Thursday, August 13, 2009

Terroir - some thoughts

According to Decanter.com "A new study of the Beaujolais terroir has just been authorised in order to create the first ever classification." What is this terroir thing? You will have come across this term before and, no doubt, have heard or read definitions of it. Usually it's defined as some loose combination of grape, soil, climate and winemaker which gives to a wine its identifiable stamp of origin. Only a wine from a terroir has this, apparently.

Hmmm. I don't buy this at all. For starters, most wines are indelibly stamped by their winemakers and not much else. "Ah yes, but zat is becauz zey ar not terroir wines!" I hear Peter Sellers say. Hmmm, how is it, then, that two burgundies from the same vineyard and vintage can often taste very different? Don't they share the same terroir? If you scratch a French man deeply enough he'll use the terms terroir and soil interchangeably, thereby moving goalposts so much that you can't win the debate!
In another article on Decanter.com, oenologist Stéphane Derenoncour said, of climate change: 'French wines, elegant and refined, the jewels of our common national heritage, are in danger. Climate change is rendering our vineyards ever more vulnerable. Summer heat waves, recent hail storms in the Bordeaux region, new diseases arriving from the South, such irregularities will soon become far worse still. If nothing is done to reduce greenhouse gases, vineyards will be displaced 1,000km beyond their traditional borders between now and the end of the century. Terroirs will not survive." (My bolded italics). Terroirs will not survive? But that's nonsense if terroir simply means the combination of local conditions, grapes and good wine making - all that will happen is that the terroir will change and different wines will result.
I can state, pretty categorically, that many wines from all over the world have clearly identifiable origin characteristics (if they didn't, passing the MW exam would either be dead easy or extremely difficult - I'm not sure which LOL) and, for me, the whole concept of terroir is a typically French philosophical construct designed to make them appear to be the great and good of the wine world. Which they are not. By any means. By a very long mile, never mind kilometre.
Yet, there are superb wines produced in France, right beside some bloody awful muck - Burgundy is a good place to look. Yes, Chambertin is a vineyard which produces great wines but there are those which bad and I have seen vines submerged in water in the same Grand Cru vineyard after a hard night's rainfall. Where's the terroir in that?

SUPPLIED INFORMATION:
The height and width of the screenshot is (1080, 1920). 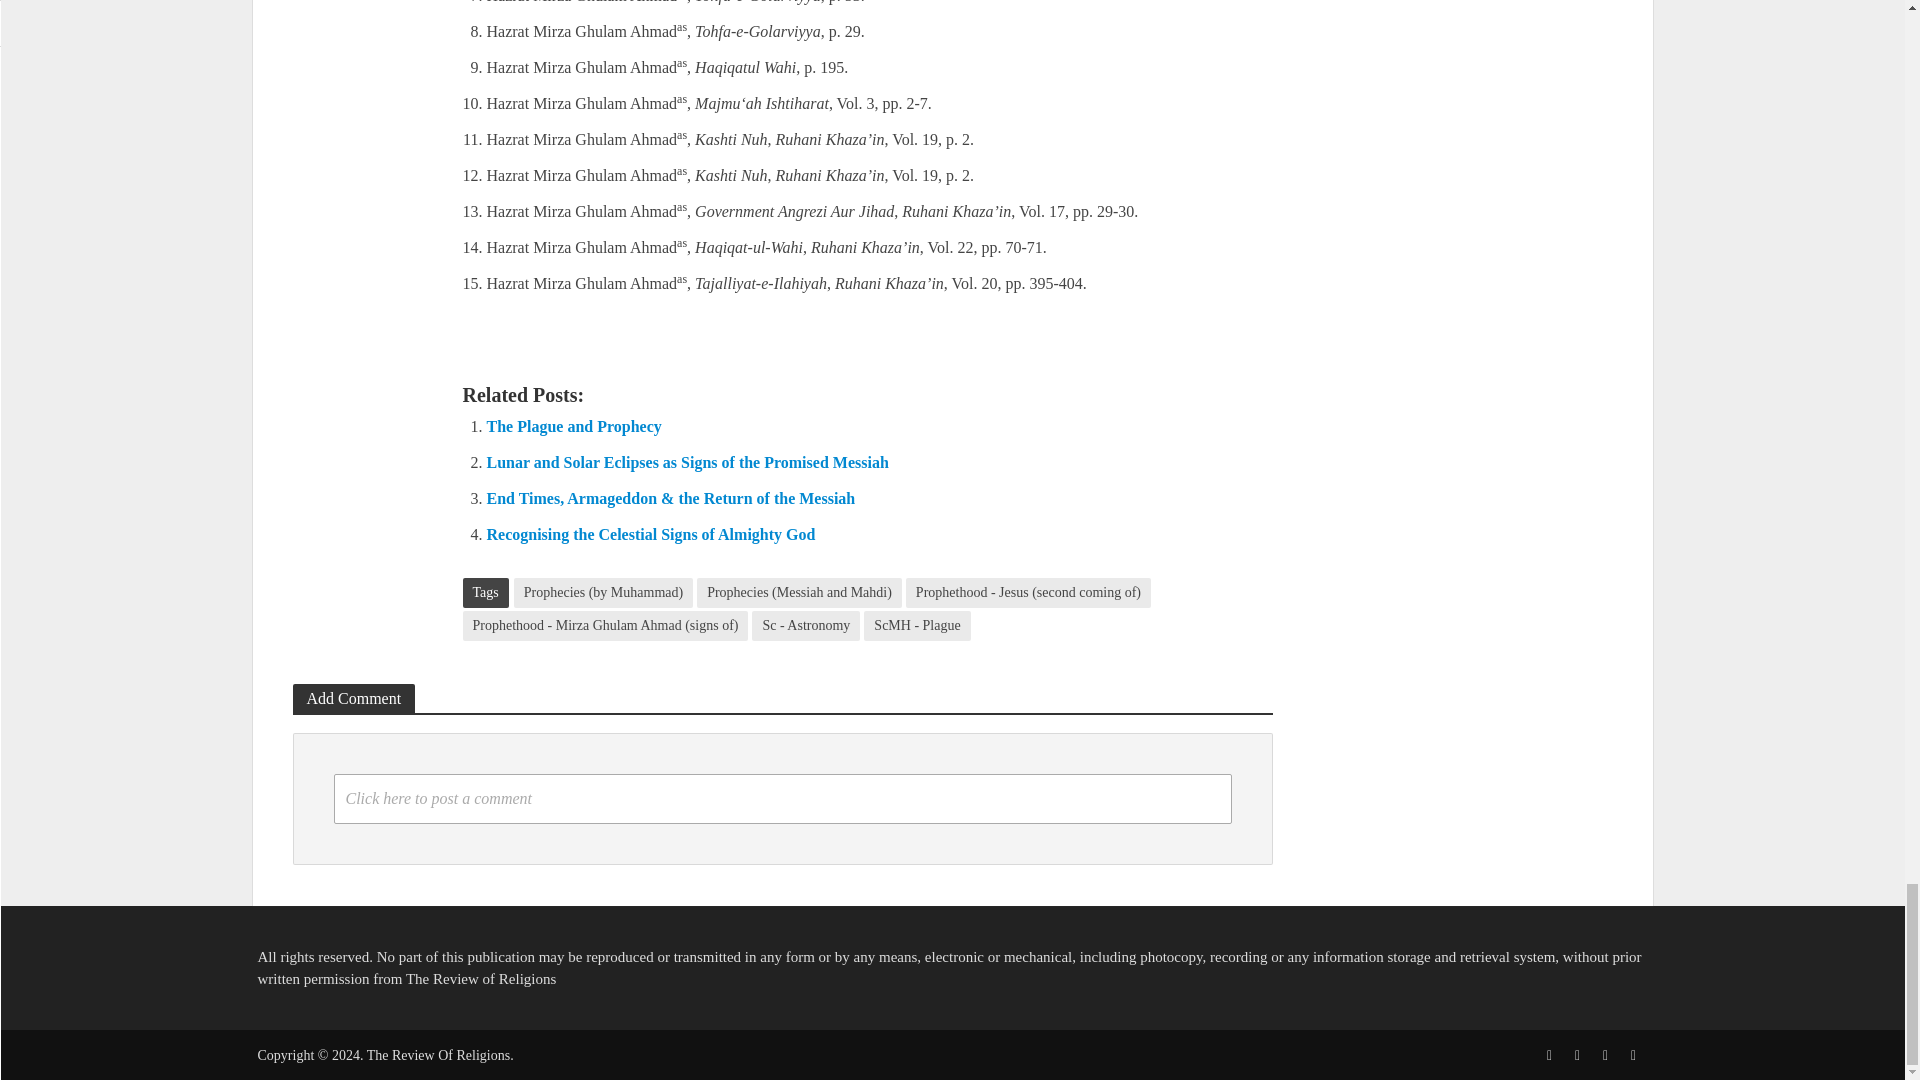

TASK INSTRUCTIONS:
[A] In the post on terroir, rewrite the stretch from "Hmmm. I don't" through "win the debate!", putting "vintners" in place of "winemakers".
[B] According to the usual definition cited in the terroir post, which things combine to give a wine its identifiable stamp of origin? List them all.

ANSWERS PER TASK:
[A]
Hmmm. I don't buy this at all. For starters, most wines are indelibly stamped by their vintners and not much else. "Ah yes, but zat is becauz zey ar not terroir wines!" I hear Peter Sellers say. Hmmm, how is it, then, that two burgundies from the same vineyard and vintage can often taste very different? Don't they share the same terroir? If you scratch a French man deeply enough he'll use the terms terroir and soil interchangeably, thereby moving goalposts so much that you can't win the debate!

[B] Grape, soil, climate, winemaker